Note: you may need to restart the kernel to use updated packages.


In [3]:
import random 
from random import sample, seed, shuffle
import numpy as np
import pandas as pd
import os
import six

from rdkit import Chem
from rdkit.Chem import AllChem, DataStructs, Draw
from sklearn.model_selection import KFold, GridSearchCV
from sklearn.metrics import r2_score, mean_squared_error, mean_absolute_error, median_absolute_error, PredictionErrorDisplay
from sklearn.model_selection import train_test_split
from sklearn.model_selection import cross_validate

#Encoding categorical Data
from sklearn.preprocessing import OrdinalEncoder, OneHotEncoder
from sklearn.preprocessing import StandardScaler

# Regressors
from sklearn.ensemble import RandomForestRegressor
from sklearn.neural_network import MLPRegressor
from sklearn.neighbors import KNeighborsRegressor
from sklearn.ensemble import GradientBoostingRegressor

#Pipelines and other model constructions
from sklearn.pipeline import make_pipeline
from sklearn.compose import ColumnTransformer

# Visualization
import matplotlib.pyplot as plt
plt.rcParams.update({'font.size': 20})

#np.random.seed(42)
#seed(42)

#Specific to Scaffold Splitting
from rdkit.Chem.Scaffolds import MurckoScaffold
#import chainer_chemistry
from collections import defaultdict
import pickle as pkl
import time
from tqdm import tqdm
import seaborn as sns

### Data Preprocessing

In [4]:
metals= pd.read_csv("ruthenium_complexes_dataset.csv", dtype={'L1': str, 'L2': str, 'L3': str})
metals.dropna(subset=['L1', 'L2', 'L3'], how='any', inplace=True)
metals.reset_index(drop=True, inplace=True)

In [5]:
metals['MOL1'] = metals.L1.apply(Chem.MolFromSmiles)
metals['MOL2'] = metals.L2.apply(Chem.MolFromSmiles)
metals['MOL3'] = metals.L3.apply(Chem.MolFromSmiles)
metals['Ligands_Set'] = metals.apply(lambda row: set([row['L1'], row['L2'], row['L3']]), axis=1)


def calc_ecfp4(mol):
    #Morgan fingerprint 
    #return np.array(AllChem.GetMorganFingerprintAsBitVect(mol, 2, nBits=512))
    #RDKit fingerprint 
    return np.array(AllChem.RDKFingerprint(mol))

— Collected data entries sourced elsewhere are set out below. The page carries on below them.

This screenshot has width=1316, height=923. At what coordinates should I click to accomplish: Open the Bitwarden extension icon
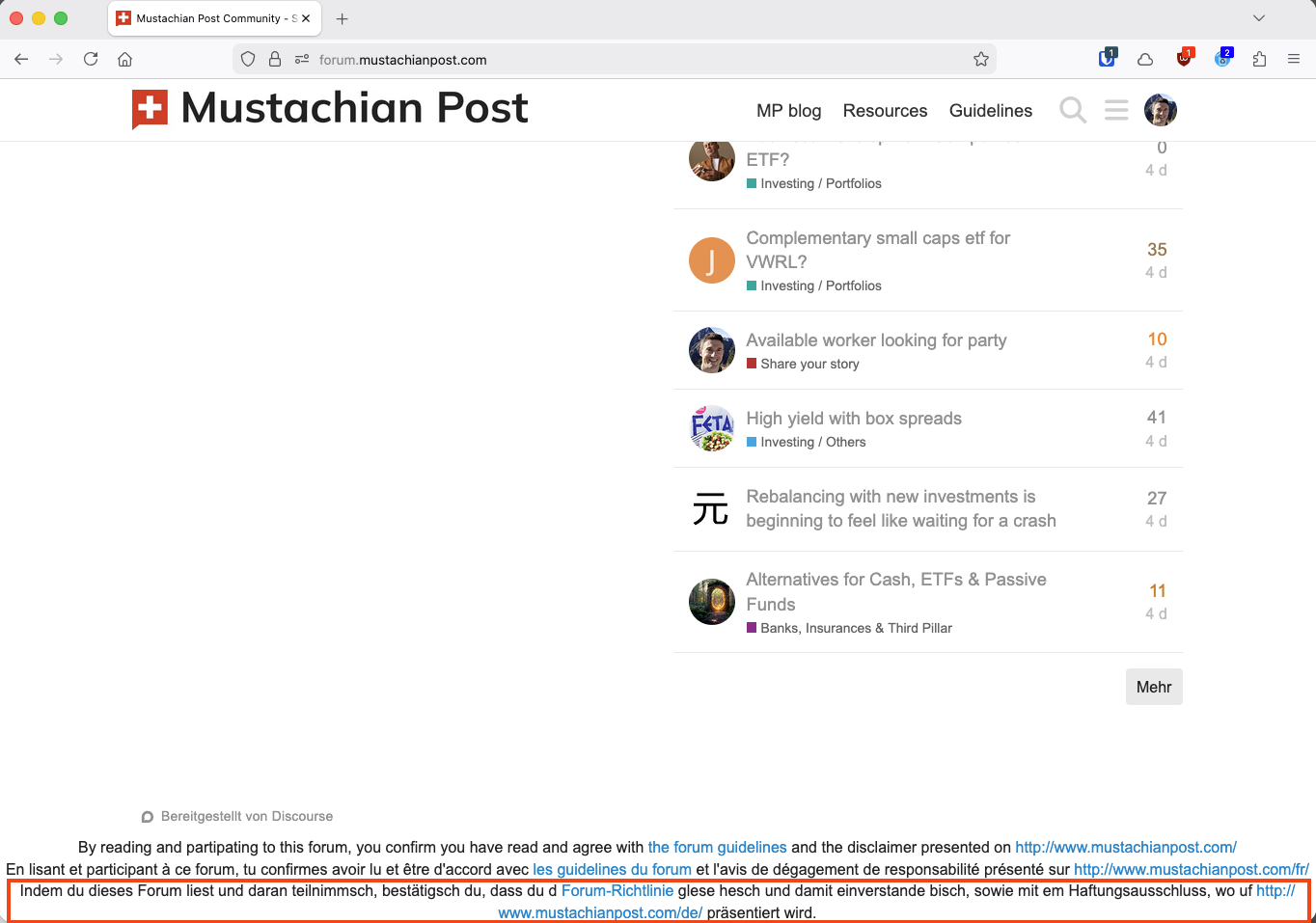coord(1107,59)
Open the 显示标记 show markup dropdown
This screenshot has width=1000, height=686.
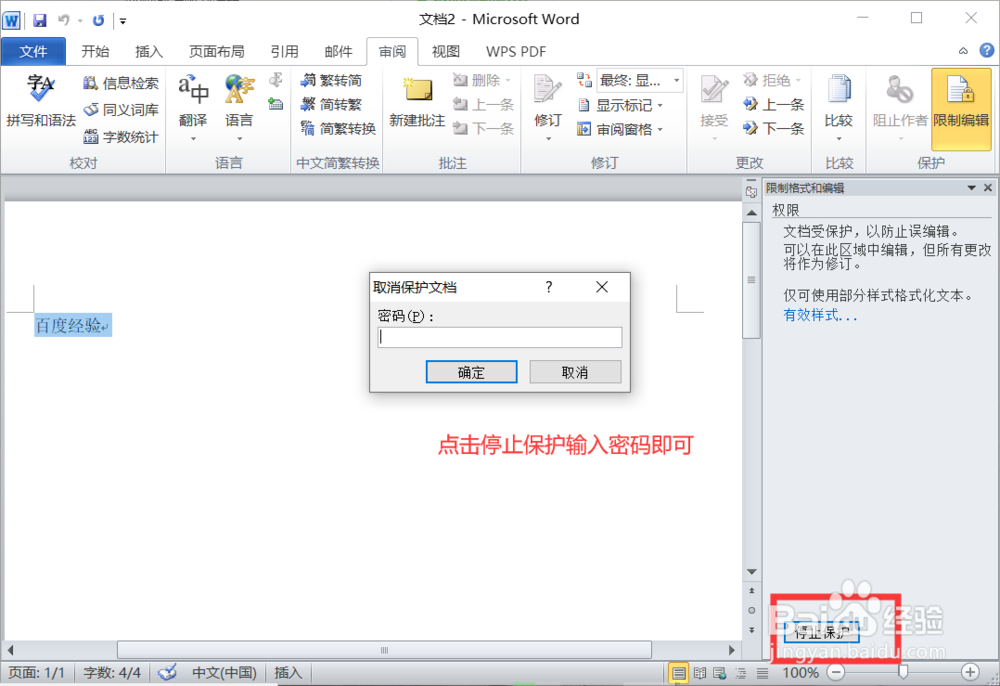629,105
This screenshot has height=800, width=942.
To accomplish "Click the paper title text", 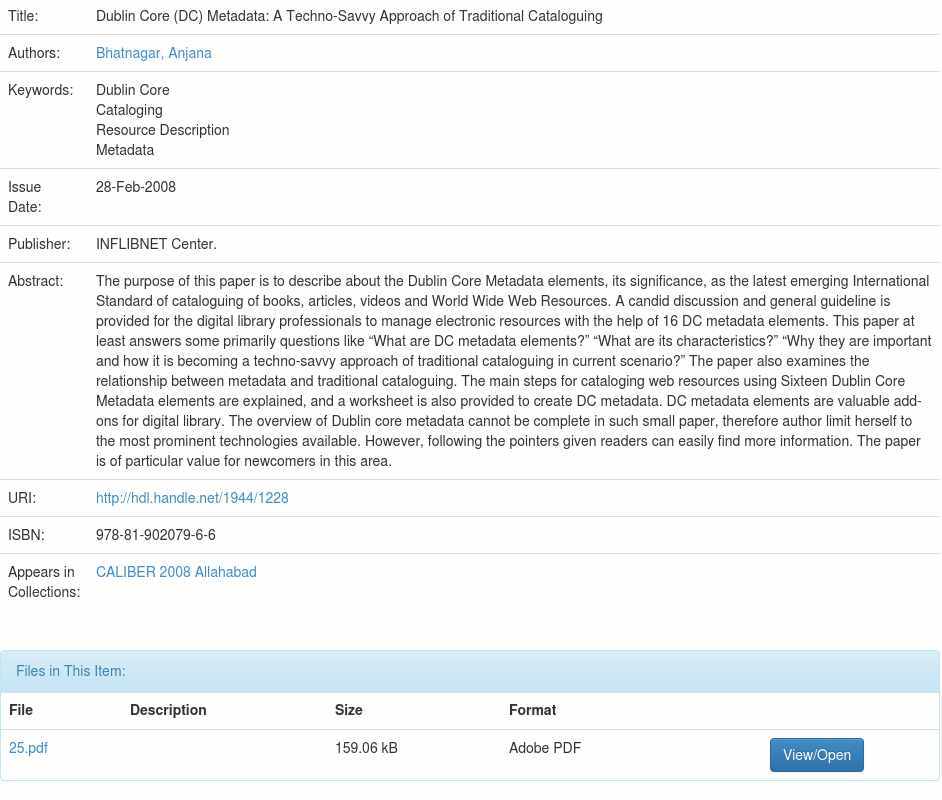I will (349, 16).
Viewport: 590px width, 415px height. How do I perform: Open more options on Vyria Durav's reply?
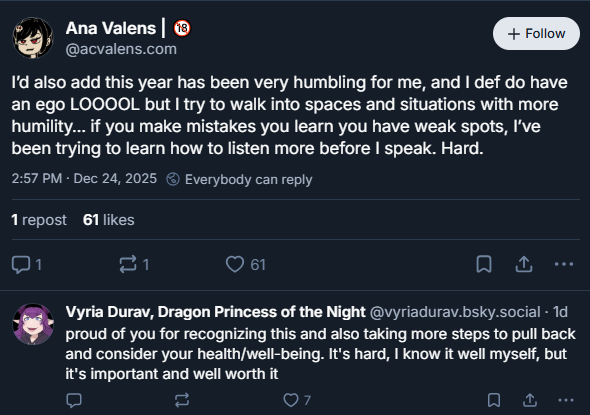(566, 400)
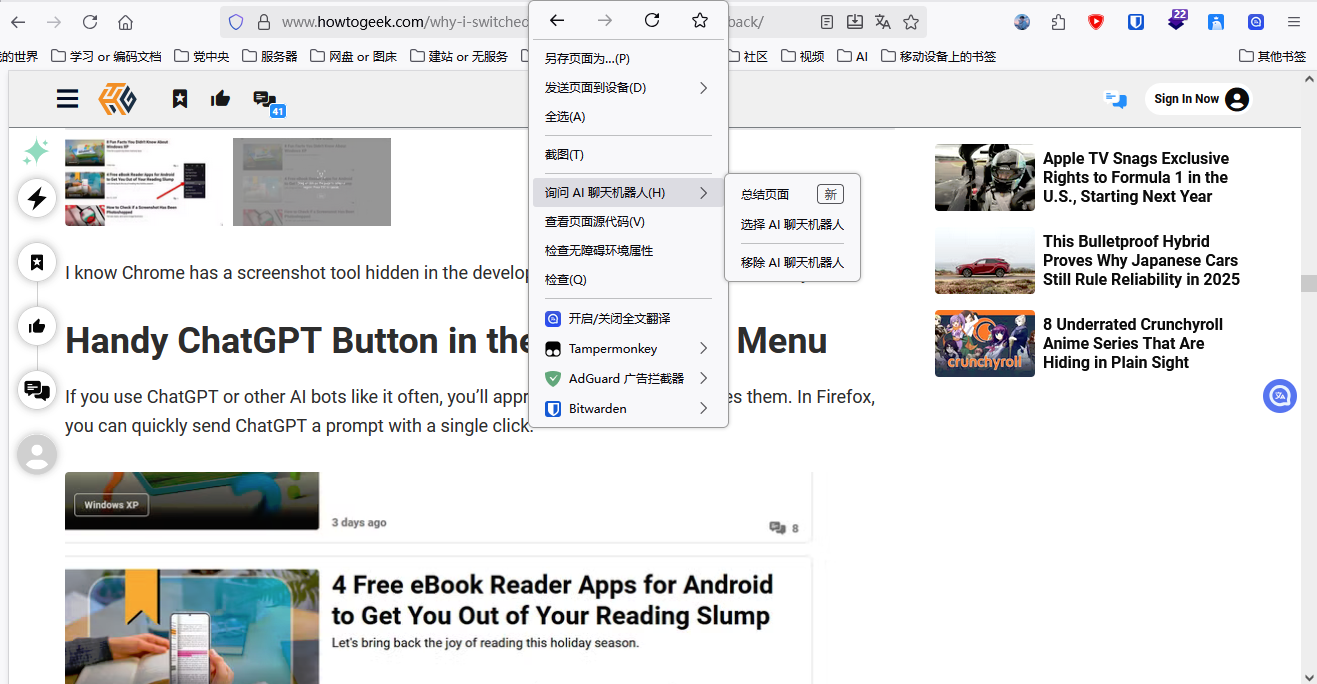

metals['ECFP4_1'] = metals.MOL1.apply(calc_ecfp4)
metals['ECFP4_2'] = metals.MOL2.apply(calc_ecfp4)
metals['ECFP4_3'] = metals.MOL3.apply(calc_ecfp4)

Clean the column names (remove any spaces, etc) and convert all IC50s to floats.

In [6]:
metals.rename(columns={'IC50 (μM)': 'IC50', 'Incubation Time (hours)': 'IncubationTime', 'Partition Coef logP': 'logP', 'Cell Lines ': 'Cells'}, inplace=True)

In [7]:
def convert_to_float(value):
    if value.startswith('>'):
        value_cleaned = value[1:]
    elif value.startswith('<'):
        value_cleaned = value[1:]
    else:
        value_cleaned = value

    try: 
        return float(value_cleaned)
    except(ValueError, TypeError):
        print(value_cleaned)
        return None

metals['IC50'] = metals['IC50'].apply(convert_to_float)

In [8]:
add_lists = lambda row: [sum(x) for x in zip(row['ECFP4_1'], row['ECFP4_2'], row['ECFP4_3'])]
metals['Fingerprint'] = metals.apply(add_lists, axis=1)

In [9]:
metals['pIC50'] = metals['IC50'].apply(lambda x: - np.log10(x * 10 ** (-6)))

In [10]:
# To drop duplicates of a column of lists
def drop_duplicates(df, column):
    # Convert lists in specified column to tuples
    df[column] = df[column].apply(tuple)
    
    # Drop duplicate rows based on the values within the tuples in the specified column
    df.drop_duplicates(subset=[column], inplace=True)
    
    # Convert tuples in specified column back to lists
    df[column] = df[column].apply(list)
    
    print(len(df))

# Cross-validation with scaffold splitting

https://github.com/kspieks/b2r2-reaction-rep/blob/analysis/2_KRR_GDB7_scaffold.ipynb

In [11]:
metals_1 = metals.copy()
drop_duplicates(metals_1, 'Fingerprint') #Dropping duplicates

X = np.array(metals_1['Fingerprint'].values.tolist())
y = np.array(metals_1['pIC50'].values.tolist())

707


### Useful Functions

In [12]:
def generate_scaffold(mol, include_chirality=False):
    """
    Compute the Bemis-Murcko scaffold for a SMILES string.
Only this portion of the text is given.